Repeat exactly what runs from the line containing "Given: Click the 24h Reminder heading text" through the last line of the material below. Do not copy the pictures.
*** Dataset extract ***
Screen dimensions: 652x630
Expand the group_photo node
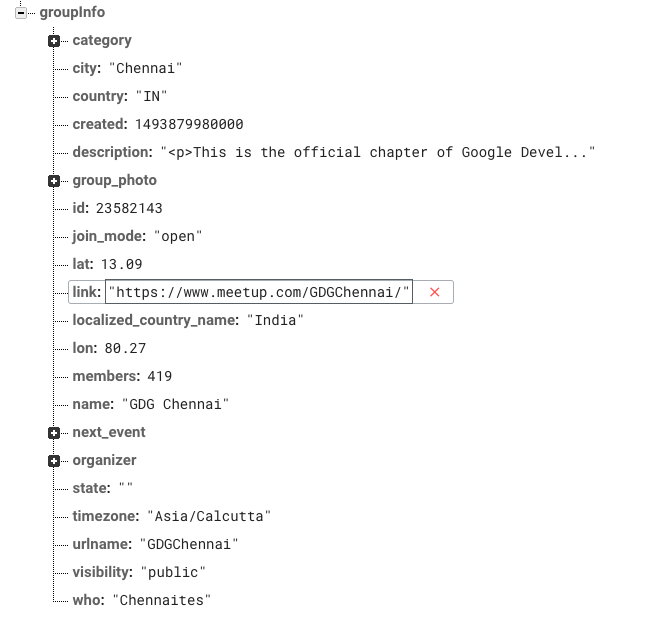(54, 181)
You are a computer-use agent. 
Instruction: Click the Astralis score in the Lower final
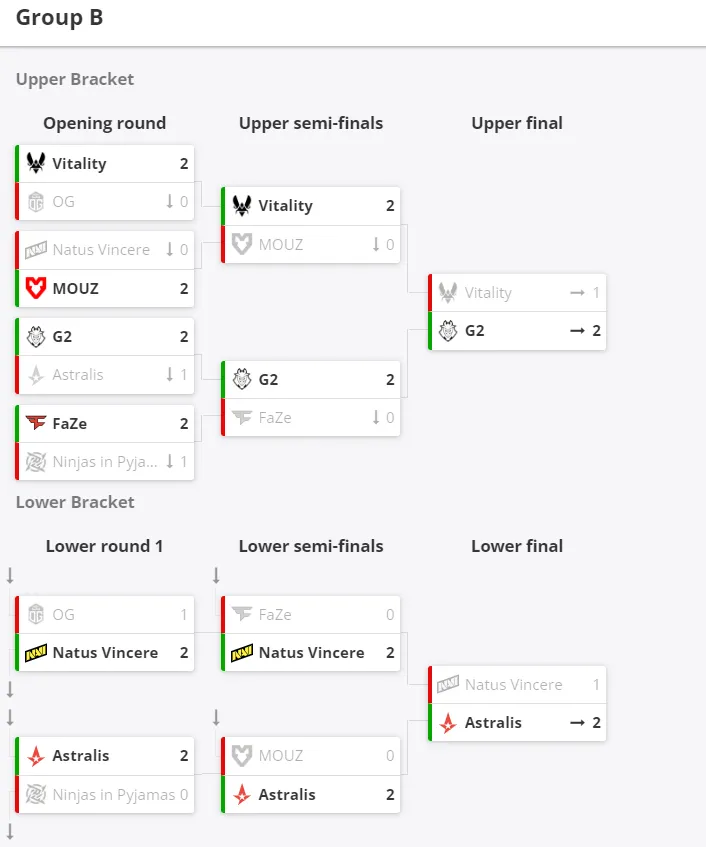596,723
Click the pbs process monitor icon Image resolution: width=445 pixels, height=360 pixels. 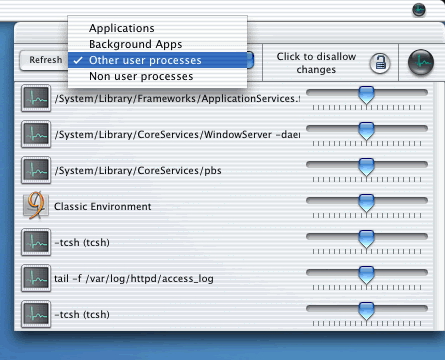click(x=36, y=170)
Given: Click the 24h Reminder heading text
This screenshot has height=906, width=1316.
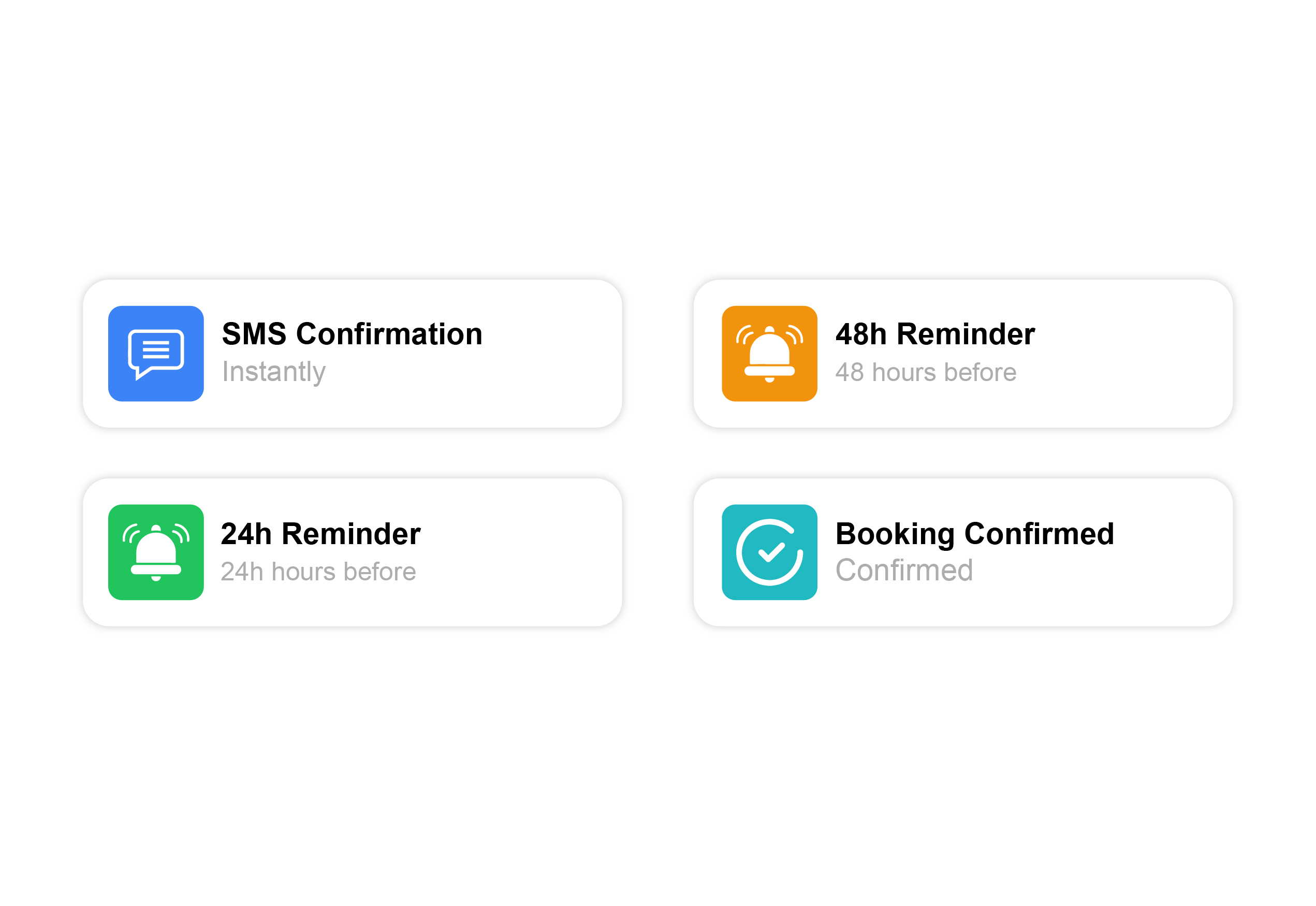Looking at the screenshot, I should pos(320,534).
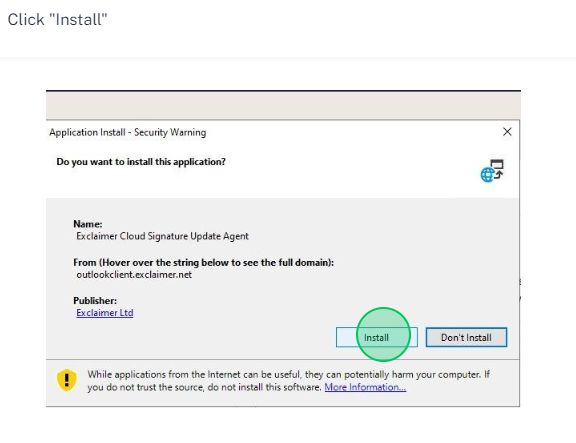Choose the Don't Install button
This screenshot has height=443, width=576.
point(466,337)
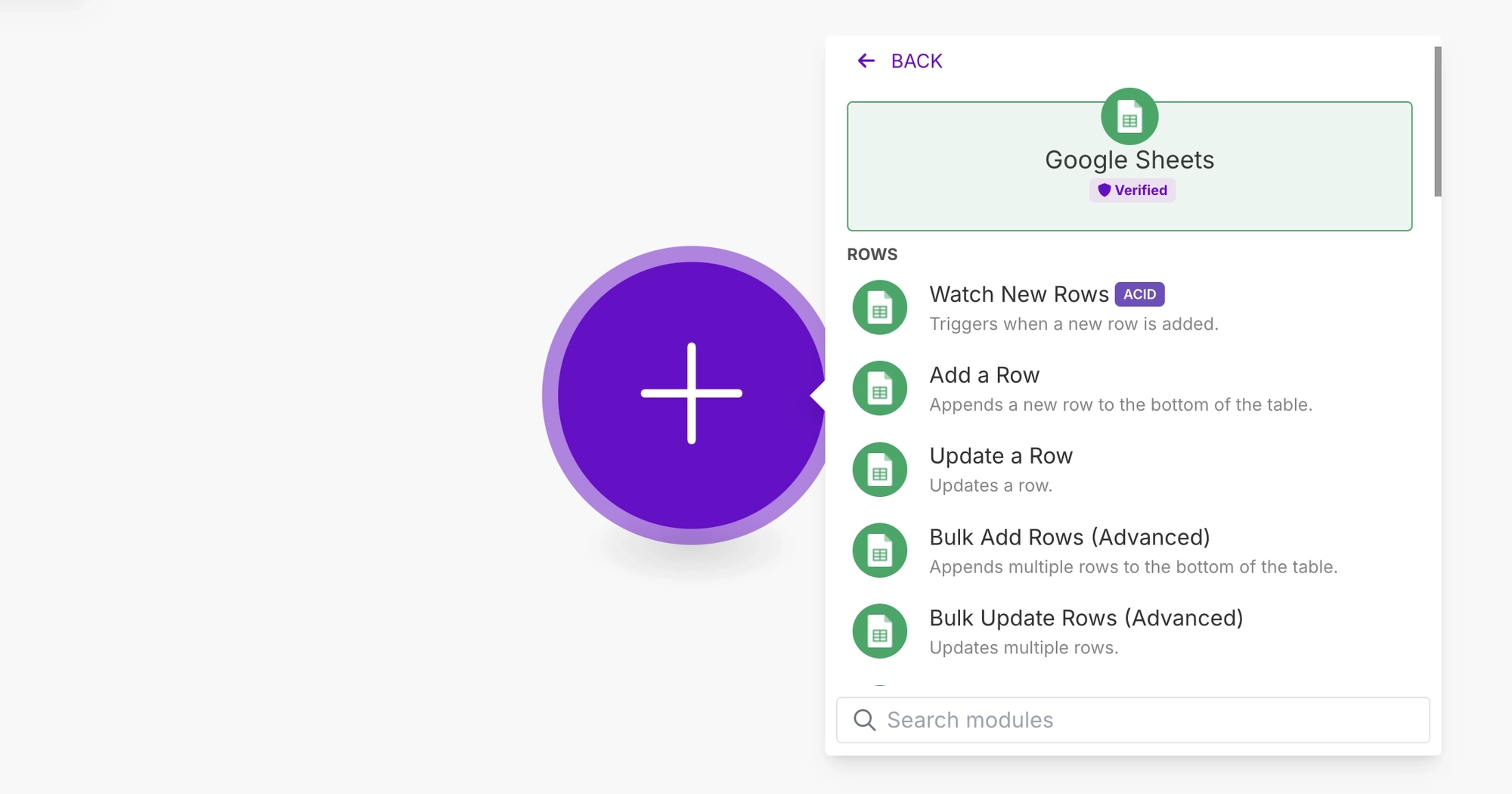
*** End of Dataset extract ***
→ **Solution**
Given: Click the 24h Reminder heading text
This screenshot has height=906, width=1316.
Looking at the screenshot, I should pos(320,534).
Choose the Don't Install button
This screenshot has height=443, width=576.
point(466,337)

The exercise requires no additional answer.